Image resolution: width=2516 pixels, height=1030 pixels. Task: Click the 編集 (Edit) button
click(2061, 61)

◆ ◆ ◆ ◆ ◆ ◆ ◆

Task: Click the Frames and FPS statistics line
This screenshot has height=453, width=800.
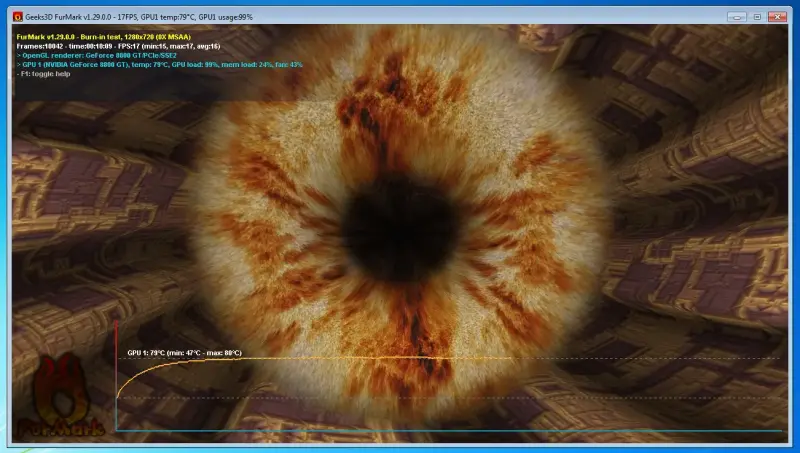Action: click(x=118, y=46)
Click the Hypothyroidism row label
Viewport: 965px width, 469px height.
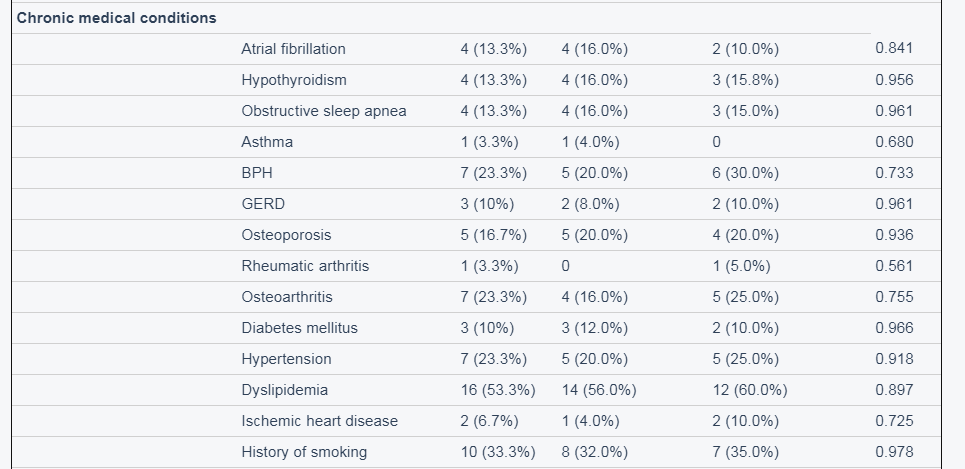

◆ ◆ ◆ ◆ ◆ ◆ ◆

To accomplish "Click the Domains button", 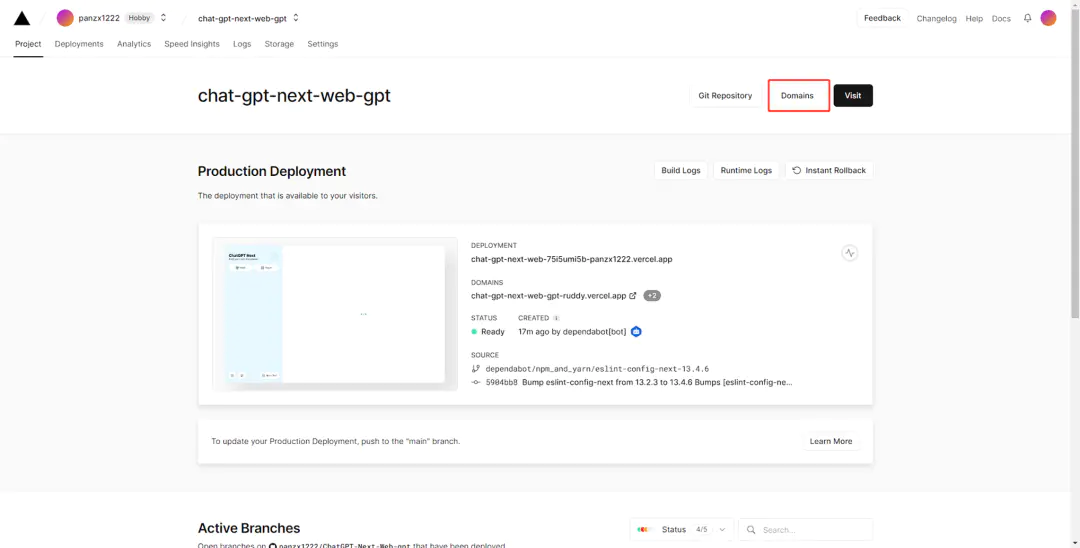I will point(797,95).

◆ ◆ ◆ ◆ ◆ ◆ ◆

=== Task to carry out ===
Among the lines above, repeat exactly those from the line with "Click the Hypothyroidism row label" to the line with "Viewport: 965px width, 469px height.", counting both ends.

=== Result of the task ===
Click the Hypothyroidism row label
Viewport: 965px width, 469px height.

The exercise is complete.